Written task:
Reproduce verbatim the portion of the listing from the line containing "I will pos(648,692)." through the line containing "click(x=93, y=106)", including both of those lines.

start Extracted data

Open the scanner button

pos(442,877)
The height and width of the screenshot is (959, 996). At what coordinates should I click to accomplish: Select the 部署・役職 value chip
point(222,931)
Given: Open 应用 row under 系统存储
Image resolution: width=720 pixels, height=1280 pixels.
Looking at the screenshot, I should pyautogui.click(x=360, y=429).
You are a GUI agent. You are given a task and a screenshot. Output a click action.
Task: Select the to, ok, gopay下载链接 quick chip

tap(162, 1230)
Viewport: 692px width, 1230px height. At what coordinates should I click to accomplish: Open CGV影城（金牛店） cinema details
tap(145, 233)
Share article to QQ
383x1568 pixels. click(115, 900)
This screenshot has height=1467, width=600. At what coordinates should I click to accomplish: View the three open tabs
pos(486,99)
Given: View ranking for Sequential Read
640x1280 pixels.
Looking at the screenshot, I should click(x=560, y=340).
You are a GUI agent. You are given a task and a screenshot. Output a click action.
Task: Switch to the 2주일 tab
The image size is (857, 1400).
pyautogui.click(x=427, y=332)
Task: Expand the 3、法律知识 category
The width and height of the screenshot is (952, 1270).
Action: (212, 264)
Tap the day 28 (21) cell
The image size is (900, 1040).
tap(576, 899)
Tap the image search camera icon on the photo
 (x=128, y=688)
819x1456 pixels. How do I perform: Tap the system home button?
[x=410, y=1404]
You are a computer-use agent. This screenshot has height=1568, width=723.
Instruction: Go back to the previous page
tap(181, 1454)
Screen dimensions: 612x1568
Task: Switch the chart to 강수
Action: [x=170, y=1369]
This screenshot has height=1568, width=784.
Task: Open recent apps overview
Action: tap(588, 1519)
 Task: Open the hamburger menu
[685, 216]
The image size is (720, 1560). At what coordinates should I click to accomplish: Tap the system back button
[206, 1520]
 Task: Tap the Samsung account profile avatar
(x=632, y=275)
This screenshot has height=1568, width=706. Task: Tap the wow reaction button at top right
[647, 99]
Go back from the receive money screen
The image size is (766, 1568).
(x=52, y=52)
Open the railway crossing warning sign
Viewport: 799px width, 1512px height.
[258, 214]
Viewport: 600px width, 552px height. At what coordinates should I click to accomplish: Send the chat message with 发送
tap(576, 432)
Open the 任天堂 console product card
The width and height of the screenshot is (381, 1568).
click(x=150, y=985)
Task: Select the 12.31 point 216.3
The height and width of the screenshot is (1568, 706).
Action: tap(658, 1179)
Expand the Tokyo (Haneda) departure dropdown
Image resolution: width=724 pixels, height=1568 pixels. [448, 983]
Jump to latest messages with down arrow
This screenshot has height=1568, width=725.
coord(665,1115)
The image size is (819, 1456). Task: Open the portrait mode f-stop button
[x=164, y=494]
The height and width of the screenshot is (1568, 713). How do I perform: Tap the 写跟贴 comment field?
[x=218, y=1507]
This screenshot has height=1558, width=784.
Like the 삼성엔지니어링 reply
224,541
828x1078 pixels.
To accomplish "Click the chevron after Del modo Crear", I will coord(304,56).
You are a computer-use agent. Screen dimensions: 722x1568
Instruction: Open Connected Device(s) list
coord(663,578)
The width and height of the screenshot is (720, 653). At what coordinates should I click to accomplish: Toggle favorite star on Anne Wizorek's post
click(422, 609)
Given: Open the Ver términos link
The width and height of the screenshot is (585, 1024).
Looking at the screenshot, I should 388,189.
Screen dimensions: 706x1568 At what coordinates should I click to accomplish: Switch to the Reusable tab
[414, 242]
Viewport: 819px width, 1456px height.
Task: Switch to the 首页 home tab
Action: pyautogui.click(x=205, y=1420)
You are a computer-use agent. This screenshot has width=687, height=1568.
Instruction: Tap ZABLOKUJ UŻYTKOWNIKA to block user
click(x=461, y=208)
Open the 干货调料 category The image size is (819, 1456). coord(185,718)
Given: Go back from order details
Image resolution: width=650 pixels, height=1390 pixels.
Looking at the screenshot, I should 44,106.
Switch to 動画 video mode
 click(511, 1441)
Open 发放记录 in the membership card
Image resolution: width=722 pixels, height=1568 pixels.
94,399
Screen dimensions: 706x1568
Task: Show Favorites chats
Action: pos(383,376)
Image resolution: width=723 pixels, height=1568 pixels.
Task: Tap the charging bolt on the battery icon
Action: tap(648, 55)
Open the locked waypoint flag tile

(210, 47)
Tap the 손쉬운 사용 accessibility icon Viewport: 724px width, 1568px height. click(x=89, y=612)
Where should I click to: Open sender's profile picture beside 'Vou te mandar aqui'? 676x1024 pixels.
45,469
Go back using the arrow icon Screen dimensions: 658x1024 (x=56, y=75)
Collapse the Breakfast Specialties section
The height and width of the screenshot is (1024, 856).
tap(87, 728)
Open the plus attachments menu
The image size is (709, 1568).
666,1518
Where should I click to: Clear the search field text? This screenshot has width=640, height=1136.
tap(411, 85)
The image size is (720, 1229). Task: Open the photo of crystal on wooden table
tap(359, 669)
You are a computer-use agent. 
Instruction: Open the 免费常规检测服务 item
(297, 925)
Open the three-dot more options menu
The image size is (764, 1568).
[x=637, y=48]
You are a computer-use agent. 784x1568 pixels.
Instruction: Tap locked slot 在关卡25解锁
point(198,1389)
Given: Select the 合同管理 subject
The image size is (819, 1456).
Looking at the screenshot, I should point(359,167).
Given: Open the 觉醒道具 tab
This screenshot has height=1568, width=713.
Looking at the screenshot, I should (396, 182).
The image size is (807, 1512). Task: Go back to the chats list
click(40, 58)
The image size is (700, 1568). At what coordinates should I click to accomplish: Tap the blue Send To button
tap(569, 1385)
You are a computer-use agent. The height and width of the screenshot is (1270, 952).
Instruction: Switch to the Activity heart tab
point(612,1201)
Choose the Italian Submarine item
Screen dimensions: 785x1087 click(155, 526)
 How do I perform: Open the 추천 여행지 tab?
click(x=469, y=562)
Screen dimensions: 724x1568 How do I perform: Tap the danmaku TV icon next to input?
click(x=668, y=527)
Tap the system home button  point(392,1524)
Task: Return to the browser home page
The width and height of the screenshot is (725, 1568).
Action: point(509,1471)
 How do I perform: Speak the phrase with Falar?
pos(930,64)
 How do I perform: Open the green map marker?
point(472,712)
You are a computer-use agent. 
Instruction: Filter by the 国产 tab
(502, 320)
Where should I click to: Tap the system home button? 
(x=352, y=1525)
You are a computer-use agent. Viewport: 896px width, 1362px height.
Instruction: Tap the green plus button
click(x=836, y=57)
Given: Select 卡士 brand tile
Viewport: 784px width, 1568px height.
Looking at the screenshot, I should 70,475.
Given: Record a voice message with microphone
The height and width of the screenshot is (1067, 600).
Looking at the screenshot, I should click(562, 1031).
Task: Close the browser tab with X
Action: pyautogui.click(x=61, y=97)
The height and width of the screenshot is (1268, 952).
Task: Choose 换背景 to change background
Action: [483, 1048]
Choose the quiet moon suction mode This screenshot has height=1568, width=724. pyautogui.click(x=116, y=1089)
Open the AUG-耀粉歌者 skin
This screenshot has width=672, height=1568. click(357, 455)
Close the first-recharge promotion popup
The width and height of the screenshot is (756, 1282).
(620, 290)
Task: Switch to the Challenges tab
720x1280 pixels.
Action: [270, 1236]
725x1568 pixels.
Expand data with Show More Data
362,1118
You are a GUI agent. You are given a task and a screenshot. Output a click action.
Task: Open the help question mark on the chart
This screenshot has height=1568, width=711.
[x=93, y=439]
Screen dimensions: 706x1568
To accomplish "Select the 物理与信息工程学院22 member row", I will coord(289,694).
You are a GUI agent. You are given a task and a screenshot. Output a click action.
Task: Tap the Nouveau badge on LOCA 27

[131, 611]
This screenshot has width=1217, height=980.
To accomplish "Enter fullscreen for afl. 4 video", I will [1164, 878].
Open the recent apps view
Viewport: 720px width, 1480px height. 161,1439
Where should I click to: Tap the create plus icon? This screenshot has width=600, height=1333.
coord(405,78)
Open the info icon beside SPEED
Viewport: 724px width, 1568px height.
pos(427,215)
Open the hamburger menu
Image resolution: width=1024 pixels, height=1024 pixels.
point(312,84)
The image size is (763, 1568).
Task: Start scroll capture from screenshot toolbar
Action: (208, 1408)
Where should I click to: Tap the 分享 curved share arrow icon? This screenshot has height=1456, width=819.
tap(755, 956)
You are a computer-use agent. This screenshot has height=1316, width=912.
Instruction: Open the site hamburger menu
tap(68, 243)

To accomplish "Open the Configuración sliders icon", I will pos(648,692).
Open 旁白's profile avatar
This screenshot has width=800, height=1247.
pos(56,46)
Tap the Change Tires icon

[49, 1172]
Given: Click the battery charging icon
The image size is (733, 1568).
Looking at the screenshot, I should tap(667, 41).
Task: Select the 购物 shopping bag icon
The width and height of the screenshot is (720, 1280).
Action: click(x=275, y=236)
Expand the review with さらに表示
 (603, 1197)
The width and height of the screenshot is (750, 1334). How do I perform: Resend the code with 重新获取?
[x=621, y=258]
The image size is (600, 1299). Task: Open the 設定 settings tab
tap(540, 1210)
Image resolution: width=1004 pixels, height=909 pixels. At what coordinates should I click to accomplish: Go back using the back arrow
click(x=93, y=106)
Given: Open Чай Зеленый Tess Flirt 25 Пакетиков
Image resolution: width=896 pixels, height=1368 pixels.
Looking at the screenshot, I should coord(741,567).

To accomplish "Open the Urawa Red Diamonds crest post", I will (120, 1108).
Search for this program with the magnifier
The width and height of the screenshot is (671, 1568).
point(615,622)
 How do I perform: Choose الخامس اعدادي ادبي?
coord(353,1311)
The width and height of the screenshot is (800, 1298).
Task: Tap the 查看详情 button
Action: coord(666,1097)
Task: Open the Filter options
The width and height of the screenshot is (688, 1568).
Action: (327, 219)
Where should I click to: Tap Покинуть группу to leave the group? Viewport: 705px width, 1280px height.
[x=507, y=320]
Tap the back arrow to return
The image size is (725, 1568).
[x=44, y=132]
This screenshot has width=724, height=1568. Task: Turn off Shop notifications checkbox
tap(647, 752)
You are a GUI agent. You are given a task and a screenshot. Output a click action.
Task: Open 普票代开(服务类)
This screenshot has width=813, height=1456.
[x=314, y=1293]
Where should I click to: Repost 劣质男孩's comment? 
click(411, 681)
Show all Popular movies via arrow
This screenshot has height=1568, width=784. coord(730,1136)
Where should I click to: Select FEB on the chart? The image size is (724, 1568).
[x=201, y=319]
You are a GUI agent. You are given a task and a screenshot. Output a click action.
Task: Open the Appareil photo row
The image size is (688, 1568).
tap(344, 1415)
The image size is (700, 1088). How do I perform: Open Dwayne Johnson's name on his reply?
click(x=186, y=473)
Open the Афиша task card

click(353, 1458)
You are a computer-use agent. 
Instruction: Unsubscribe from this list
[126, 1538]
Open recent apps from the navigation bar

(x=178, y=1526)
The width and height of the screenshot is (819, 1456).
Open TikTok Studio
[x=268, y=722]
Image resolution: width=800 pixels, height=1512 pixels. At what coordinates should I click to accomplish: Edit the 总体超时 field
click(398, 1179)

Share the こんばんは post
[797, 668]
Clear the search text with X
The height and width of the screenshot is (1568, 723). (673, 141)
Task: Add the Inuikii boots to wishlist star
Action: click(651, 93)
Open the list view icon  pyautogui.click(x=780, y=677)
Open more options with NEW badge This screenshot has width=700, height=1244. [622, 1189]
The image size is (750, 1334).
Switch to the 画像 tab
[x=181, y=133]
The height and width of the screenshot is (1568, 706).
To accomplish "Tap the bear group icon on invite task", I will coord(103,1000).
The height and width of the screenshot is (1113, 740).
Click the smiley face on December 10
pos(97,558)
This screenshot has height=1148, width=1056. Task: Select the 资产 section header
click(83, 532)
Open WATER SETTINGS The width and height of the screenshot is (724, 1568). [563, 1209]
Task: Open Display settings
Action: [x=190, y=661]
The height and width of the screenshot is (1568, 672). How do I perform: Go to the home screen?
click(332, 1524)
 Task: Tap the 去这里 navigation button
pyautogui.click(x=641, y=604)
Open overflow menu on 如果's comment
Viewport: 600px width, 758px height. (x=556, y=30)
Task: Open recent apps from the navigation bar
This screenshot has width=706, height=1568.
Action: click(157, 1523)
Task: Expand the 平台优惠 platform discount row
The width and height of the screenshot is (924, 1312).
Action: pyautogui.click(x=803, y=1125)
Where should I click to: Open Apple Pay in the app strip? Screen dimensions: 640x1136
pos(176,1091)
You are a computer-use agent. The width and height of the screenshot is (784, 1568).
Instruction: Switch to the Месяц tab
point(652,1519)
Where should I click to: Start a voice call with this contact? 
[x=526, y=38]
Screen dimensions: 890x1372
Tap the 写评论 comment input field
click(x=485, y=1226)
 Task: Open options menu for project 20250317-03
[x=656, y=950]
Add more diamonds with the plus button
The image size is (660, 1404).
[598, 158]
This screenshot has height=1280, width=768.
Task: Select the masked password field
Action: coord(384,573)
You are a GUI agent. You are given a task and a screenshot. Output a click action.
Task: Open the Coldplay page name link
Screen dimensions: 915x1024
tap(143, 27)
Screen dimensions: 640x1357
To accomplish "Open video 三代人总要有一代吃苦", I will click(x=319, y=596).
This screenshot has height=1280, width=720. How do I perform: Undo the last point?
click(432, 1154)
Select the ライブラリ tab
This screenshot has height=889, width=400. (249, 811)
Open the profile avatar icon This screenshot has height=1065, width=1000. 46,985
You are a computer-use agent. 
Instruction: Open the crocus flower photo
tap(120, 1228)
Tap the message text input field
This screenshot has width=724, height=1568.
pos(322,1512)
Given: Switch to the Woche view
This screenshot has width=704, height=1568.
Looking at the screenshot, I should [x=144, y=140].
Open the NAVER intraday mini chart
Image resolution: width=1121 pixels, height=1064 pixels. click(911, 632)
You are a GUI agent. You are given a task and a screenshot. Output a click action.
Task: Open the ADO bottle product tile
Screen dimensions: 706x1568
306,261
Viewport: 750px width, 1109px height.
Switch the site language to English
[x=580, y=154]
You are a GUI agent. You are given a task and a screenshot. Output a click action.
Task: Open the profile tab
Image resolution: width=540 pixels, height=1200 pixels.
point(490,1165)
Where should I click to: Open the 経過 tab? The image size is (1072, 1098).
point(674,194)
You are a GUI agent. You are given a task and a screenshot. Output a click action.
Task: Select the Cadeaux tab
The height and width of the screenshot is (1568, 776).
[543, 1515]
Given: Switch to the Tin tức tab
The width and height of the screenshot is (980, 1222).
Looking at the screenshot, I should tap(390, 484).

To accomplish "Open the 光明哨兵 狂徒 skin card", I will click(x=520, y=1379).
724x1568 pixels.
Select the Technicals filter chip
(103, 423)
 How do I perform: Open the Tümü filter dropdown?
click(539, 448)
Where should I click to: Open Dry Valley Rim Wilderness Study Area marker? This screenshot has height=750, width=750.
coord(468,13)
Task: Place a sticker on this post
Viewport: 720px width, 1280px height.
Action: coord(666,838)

end Extracted data

Written reply:
To accomplish "Open the Configuración sliders icon", I will pos(648,692).
Open 旁白's profile avatar
This screenshot has width=800, height=1247.
pos(56,46)
Tap the Change Tires icon

[49, 1172]
Given: Click the battery charging icon
The image size is (733, 1568).
Looking at the screenshot, I should tap(667, 41).
Task: Select the 购物 shopping bag icon
The width and height of the screenshot is (720, 1280).
Action: click(x=275, y=236)
Expand the review with さらに表示
 (603, 1197)
The width and height of the screenshot is (750, 1334). How do I perform: Resend the code with 重新获取?
[x=621, y=258]
The image size is (600, 1299). Task: Open the 設定 settings tab
tap(540, 1210)
Image resolution: width=1004 pixels, height=909 pixels. At what coordinates should I click to accomplish: Go back using the back arrow
click(x=93, y=106)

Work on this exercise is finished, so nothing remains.